Although Brand’s apology was widely publicised, the links he made between the Daily Mail and fascism weren’t. It was a pretty snappy and articulate comeback, but unfortunately he wasn’t dealing with a drunken heckler at a comedy club: he was up against with an unstoppable media juggernaut with a time-honoured political stance that’s just to the right of Genghis Khan.

Of course, that doesn’t mean to say that what he said wasn’t true.

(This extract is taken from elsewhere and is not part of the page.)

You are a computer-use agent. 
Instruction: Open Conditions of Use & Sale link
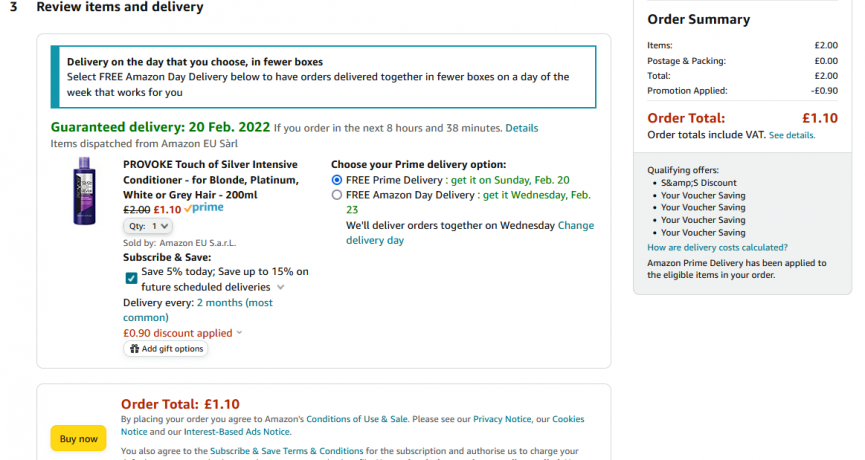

At university I read a book by Richard Griffiths called Fellow Travellers of the Right: British Enthusiasts for Nazi Germany 1933-1939. This introduced me to the whole sordid world of British upper class Nazi-sympathising twits like Daily Mail co-founder Lord Rothermere. Every time the Daily Heil launch a sanctimonious ‘moral’ campaign like this, I feel the urge to re-read it. Unfortunately, it was a library loan back then and its out of print now.

So, once again, it goes.

According to Griffiths’ book and numerous other sources, Lord Rothermere was a friend and an active supporter of both Hitler and Mussolini and, in the years leading up to the Second World War, the Daily Mail was the only British paper to consistently support the Nazi Party. According to a Guardian story published in 2005, Rothermere had written to Hitler in 1939: “My Dear Führer, I have watched with understanding and interest the progress of your great and superhuman work in regenerating your country.”

In the same year, The Indepenedent reported that “the former owner of the Daily Mail wrote to Adolf Hitler congratulating Germany on its annexation of Czechoslovakia, and urging the Führer to march into Romania, British secret service files, released by the National Archives for the first time today, reveal.

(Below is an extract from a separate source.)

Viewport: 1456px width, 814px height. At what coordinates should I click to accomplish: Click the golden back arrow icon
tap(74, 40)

“Lord Rothermere even hired a glamorous German spy to introduce him to leading Nazi figures in the run-up to the Second World War. MI5 papers reveal how Rothermere, owner of Associated Newspapers, paid Princess Stephanie Hohenlohe-Waldenburg-Schillingfurst to further his contacts with Hitler, Goering, Goebbels and Ribbentrop. The Austrian-born princess, described as London’s leading Nazi hostess, was closely watched by the secret services after she arrived in Britain in the 1920s and began “worming her way into society circles”. (For the sake of political balance, I should also point out that the same story was reported in the Daily Telegraph)

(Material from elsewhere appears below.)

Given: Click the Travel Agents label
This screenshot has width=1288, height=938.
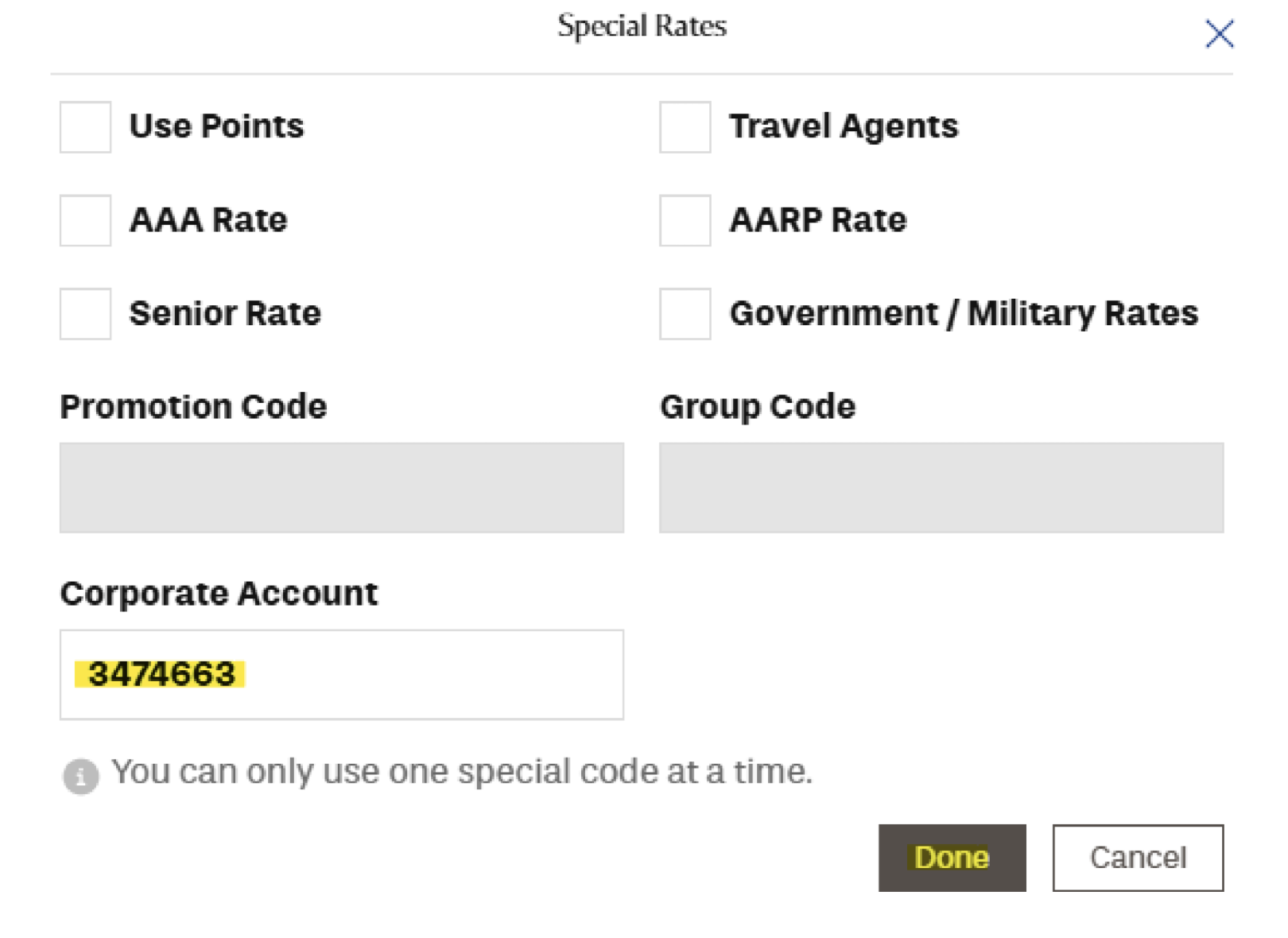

Of course, as Russell Brand mentioned in his ‘apology’, the Daily Mail also had fascist affiliations that were a bit closer to home. In 1934, Rothermere penned an article for the Mail entitled ‘Hail to the Blackshirts’, in which he praised Oswald Mosely and his British Union of Fascists. In a contemporary article, the American news magazine Time reported:

‘Off galloped the London Daily Mail, lead horse of Lord Rothermere’s huge team of British newspapers, last week on a Fascist crusade. Pear-headed Lord Rothermere wrote the Mail’s clarion call to young Britons “to break the stranglehold which senile politicians have so long maintained on public affairs.” The man to do it. he said, is Sir Oswald Ernald Mosley, leader of Britain’s Fascist Black Shirts, a man ‘”willing to act with the same directness of purpose and energy of method as Mussolini and Hitler have displayed.” Predicted Lord Rothermere who has long felt like playing Dictator himself: ”There will be a prolonged swing either to the Right or Left. At the next vital election, Britain’s survival as a great power will depend on the existence of a well-organized party of the Right.”‘

The Daily Mail likes to present itself as the moral guardian of Middle England, but once you do a little digging you’ll soon find that this “moral guardian” has a rather shady past. Last Saturday, Russell Brand invited listeners to text in to his show saying:

‘On one hand you have upset Manuel, on the other you have millions and millions of dead people supported by a powerful media institution. It’s up to you, the listener, to decide which is worse: offending Manuel, for which I apologise, or tacitly supporting the death of millions.’

He might be paid a lot of money to be rude, obnoxious and controversial, but I think he might have a point.